One of the best reads for young and old is a trilogy of novels known as The Hunger Games by Suzanne Collins. The story series is about oppression, conquest, the struggle for survival, hunters and victims, deprivation, courage, and a strong love triangle. There are many exciting twists and turns in the series, particularly about who will Katniss choose as her latest love interest: Peetah or Gale, both “citizens” of her district; and rumors of a mysterious D13 and its pivotal role in solving the story. All three books are narrated by Katniss, which lends a deeply personal tone and emotion to the saga. In the first book, after the arena contest, Katniss waits in a basement room for her television appearance. With his actions in the arena at the end, he has aroused the hatred of President Snow, which explains his fears in the following excerpt from the first novel:

The damp, musty smell under the stage threatens to suffocate me. A cold, clammy sweat breaks out on my skin and I can’t shake the feeling that the boards above my head are about to collapse, to bury me alive under the rubble. When I came out of the arena, when the trumpet sounded, I was supposed to be safe. Since then. For the rest of my life. But if what Haymitch (his drunken mentor and former arena winner) says is true and he has no reason to lie, I have never been in such a dangerous place in my life.
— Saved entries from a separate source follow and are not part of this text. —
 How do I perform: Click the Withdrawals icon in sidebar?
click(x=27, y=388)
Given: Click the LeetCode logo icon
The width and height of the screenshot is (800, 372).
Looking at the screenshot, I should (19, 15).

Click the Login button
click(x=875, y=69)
The first book in the series, titled The Hunger Games, presents a graphic background to a war that has left the United States divided into 12 districts, each ruled by the victors of a city called El Capitolio. Each district provides a different need for the rulers: for example, D12 supplies coal; another district provides training for peacekeeping troops.
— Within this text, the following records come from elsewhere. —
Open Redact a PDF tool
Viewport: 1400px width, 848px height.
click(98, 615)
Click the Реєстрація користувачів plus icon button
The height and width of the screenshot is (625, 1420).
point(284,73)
For the past 75 years, the Capitol has held events in the arena. Every year, two young people, a woman and a man, are selected from each district to perform in a fight to the death contest. There are 24 in all. The survivor district earns additional benefits and the survivor earns numerous accolades. After the event, all the young survivors are sent on a victor’s tour of each district.
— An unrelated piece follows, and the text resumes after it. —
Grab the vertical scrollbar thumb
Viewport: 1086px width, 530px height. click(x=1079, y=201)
In the second book, Catching Fire, the drama continues with another Arena Event, in which the vengeful President of the Capitol, Snow, manipulates the selection so that the former winners have to compete again. Snow’s real strategy is to take the victorious woman from Dl2 to another fight in hopes of being killed. The teenager, Katniss Aberdeen, is gradually becoming the “Mockingjay,” a symbol of the growing rebellion against the ruthless oppression of the Capitol.

Mockingjay is the title of the final book in this gripping saga, in which Katniss becomes Mockingjay, the main leading figure of all districts, including District 13, who in the last novel of the trilogy has become the ultimate fortress. for the masses against the might and might of the Capitol. D13 has been able to develop a confrontation with President Snow and his followers because D13 has command of a considerable nuclear force. In this third dramatic saga, Katniss undergoes arduous training as her relationship with the president of D13 grows increasingly strained. His close friend Peetah is in the hands of President Snow and has become mentally unstable. Katniss isn’t sure how to rekindle their relationship when she finally reunites with them.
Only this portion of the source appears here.